Yesterday marked a very important milestone in auToDo’s journey. The app was made available to the public for the first time! It was released only for Android and as a beta release, so it isn’t quite a fully public app yet. This is still a big step up from the 3 users the app had before yesterday (including me) though!
This is the first side-project that I have launched as a public product. Launching a product and trying to recruit beta testers is very new to me. Overall I was happy with how the launch turned out, but I definitely learned a lot through the process that will help with future launches of auToDo features.
Prep for Launch
I put together a set of material that, to me, seemed like a good bit of content for promoting auToDo. I had not done nearly enough research on other products on Product Hunt in particular though, as my post was lacking the fun gifs and other animations that the other products had. I put together a YouTube video promoting auToDo, but that was not able to make it into the post. Lesson learned there – if you don’t get the YouTube link correct or forget it when posting, you won’t be able to go back and edit it later. Overall I would say that I spent way more time on the YouTube promo video than it was worth.
The positive feedback that I received the most on the app’s launch was that the screenshots were clean looking and indicated a good UI. A lot of the additional material surrounding a launch like the branding and background story are nice to have, but it seemed like people ultimately cared most about the content of the app. That was a great sign for me; I much prefer making a great product than trying to market it with smoke and mirrors.
Launching on Product Hunt generated a lot of traffic to my app compared to other sources. I promoted the post in group chats with my friends and colleagues and in Slack channels for other startup founders, but the majority of my app’s downloads were from individuals that I did not know. I’m tentatively thinking that this will be a good thing for the development of my app because it will be good to get feedback from people who do not know me personally and want to try to avoid hurting my feelings with negative feedback.
While the majority of people that I knew did not personally sign up as beta testers, they did help tremendously in giving my post visibility on Product Hunt. I was able to hold the last spot on the front page of Product Hunt for the duration of my launch day, and I couldn’t have done it without the upvotes before the official launch and during launch day from my friends.
Getting user feedback
For better or worse, I made sure that there were a lot of different channels for giving feedback on auToDo’s beta. I’ve gotten a lot of very helpful feedback so far, but keeping track of the Play Store feedback and emails and Slack messages and in-person reviews and… has been a bit tough. Some channels have given me more in-depth feedback than others but I am thankful for the variety of responses.
Moving forward, I believe that it will be necessary to proactively reach out to auToDo’s users for feedback on updates. It is very convenient that Play Store updates are seamless but this means that there will not be the noticeable event like a launch that prompts feedback.
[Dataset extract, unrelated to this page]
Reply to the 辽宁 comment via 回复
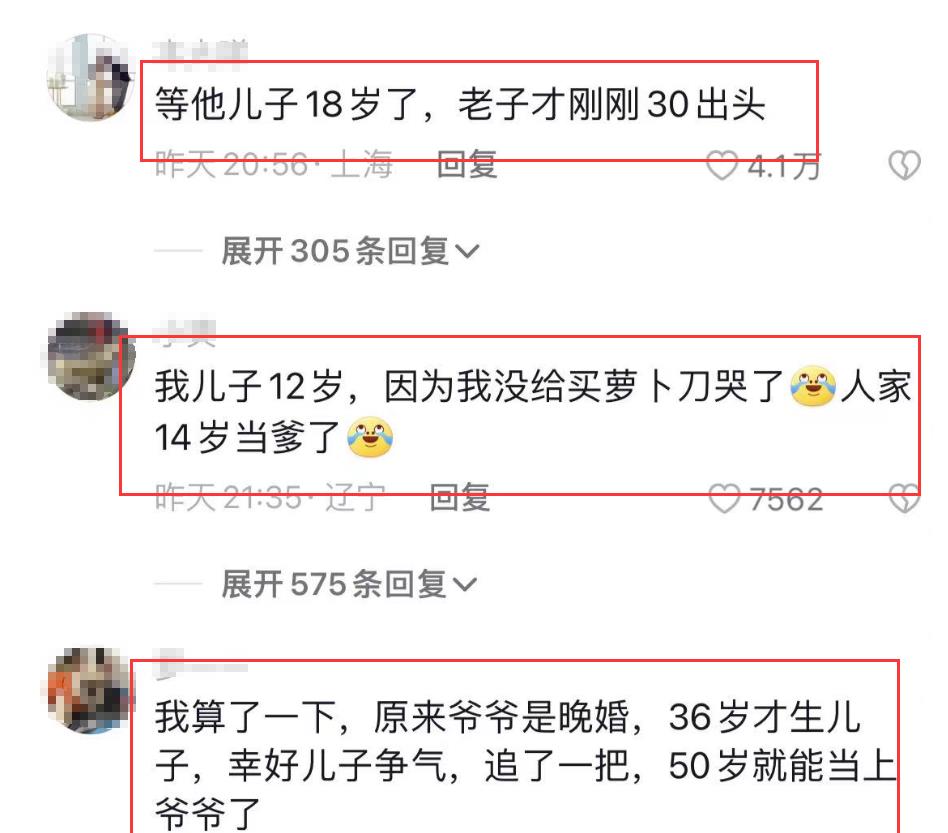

In the rush to get auToDo launched I have not written a post about weeks 2 and 3 of the Startup School program. I think this is fitting with the intent of the program though, getting a product in front of users is the most important priority.
I got some very good support and feedback from the other companies in week 3’s group session. The other founders were also software developers so we were able to bond over that foundation. The other founders were congratulatory of my launch, which I appreciated, and gave me feedback that I needed to take that momentum and run with it to maintain relationships between the users and auToDo rather than trying to get traction exclusively through one-time promos like a launch. That was a perspective that I had not focused on enough, especially with launch so near, so it was a much needed piece of advice.
This week I started in on Y Combinator’s Startup School program with the intention of launching auToDo soon. I have the knowledge and experience to write the app for auToDo, but that is definitely not the case for the other aspects of turning it into a successful business. Startup School’s goal is to make it easier for people like myself to navigate the confusing time of starting and running a startup, and I fully intend to make the most of it.
Startup School is designed to encourage founders to set one or two metrics and do everything they can to improve them. Since auToDo is not yet launched, my one and only metric to track is the time left to launch. As a result, everything I have worked on this week for auToDo has been intended to speed up the timeline to making the app public. auToDo should be going public on the Google Play Store some time in the next couple days; I’ll add the release notes here per usual when the public version is out!
A highlight of the week was the Startup School Group Session, where I got a chance to speak with other founders in the program. I got helpful feedback on my website and got to extend feedback to the other companies as well. The other founders were non-technical founders, meaning that they did not create their products directly but acted in a more traditional CEO role. Their knowledge and experience was a good complement to my strictly technical experience. One major takeaway from the conversation is that I ought to move up my timeline on establishing auToDo as a corporation. Earning significant revenue and adding additional co-founders is nearly impossible otherwise, and those are two things I’d like to see happen in the future.